Software Design for Passing Sarbanes-Oxley in Cloud Computing

Introduction

Cloud computing has promised to allow not only individuals but also groups of people to access large computing power on demand. Arguably the largest sector needing large computing power on demand in the United States (US) is the corporation. In light of this, it is important to analyze the feasibility of corporations to actually take advantage of the ever growing area of cloud computing (Armbrust et al., 2009). Research in specific use cases in which companies can use cloud computing have been shown in various approaches (Google App Engine, Windows Azure, Amazon EC2) but what has not been addressed to the same extent are the legal issues that cloud computing will face as corporations begin to assess the opportunities that this platform can provide.

The issue of legality as it pertains to cloud computing has been addressed by some (Bowen, 2011), (Jansen & Grance, 2011) but, as will be shown, the need to address legal concerns on a case by case basis uncovers the complexity and challenges that are hidden when only a general outlook is taken. It is our belief that legal concerns will play a major role in the adoption of cloud computing, just as security has been for this new paradigm. This belief comes from two points - that cloud computing can provide major improvements to corporations in terms of return on investment (ROI), reduction to barrier of entry, reduction in task completion times, etc., and as a consequence will need find innovating method remain compliant on all legal regulation. If the legal issues are not addressed corporations will be a large missed market which will not be able, or legally not allowed to use this technology.

The legal issues of cloud computing will impact many individuals within a corporation, but two of the most notable personnel which will have to address them will be the system architect and the software engineer. For the system architect the flow of data will determine the complexity of creating new applications using cloud computing and the integration with other applications. The software engineers will have to program with the constraints of legal issues (SOX in the case of this chapter) in mind in order to deliver a complete solution. In this chapter there will be three use cases that will demonstrate the complexity and limitations that regulations will impose upon the widespread adoption of cloud computing in the corporate environment.

The goal of this chapter is to highlight challenges software engineers will face in the corporate environment when creating software which leverages cloud resources. In order to adequately explain the challenges which arise from SOX related work, SOX analysis, current methods of complying with SOX and use cases are provided.
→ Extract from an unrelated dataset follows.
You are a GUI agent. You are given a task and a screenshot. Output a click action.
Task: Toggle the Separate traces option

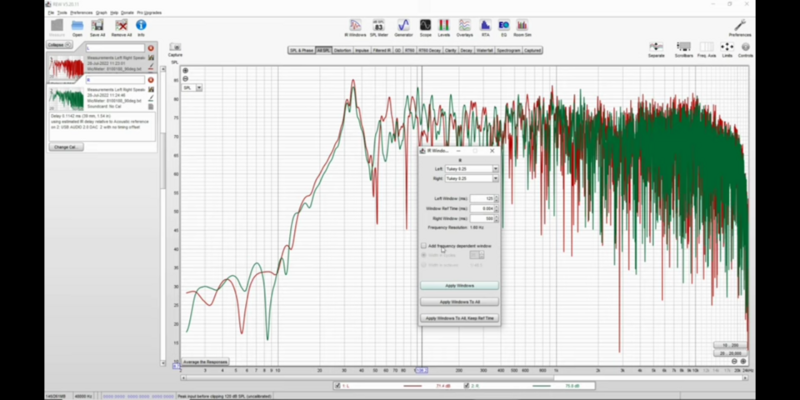coord(657,47)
The related work section includes literature that has explored the effects of legal issues on cloud computing. This section will also serve to show how viewing of legal issues at a distance in software engineering is a stepping stone towards our work. The aim is to show the void of specific legal analysis for cloud computing. In doing so we show why specific legal analysis (in the case of SOX) can be useful for software engineers to account and program with legal concerns in mind. In addition, an overview of SOX is provided to provide a background on the issues which can arise when complying with the act. We will also introduce a technology-agnostic framework to aid in compliance with SOX. A section explaining the inherent problems cloud computing will face due to SOX is provided. This section serves to show that issues which are inevitable in a cloud environment and must be taken into account by software engineers. The use case section is provided to show how to identify SOX issues and design software taking those issues into account.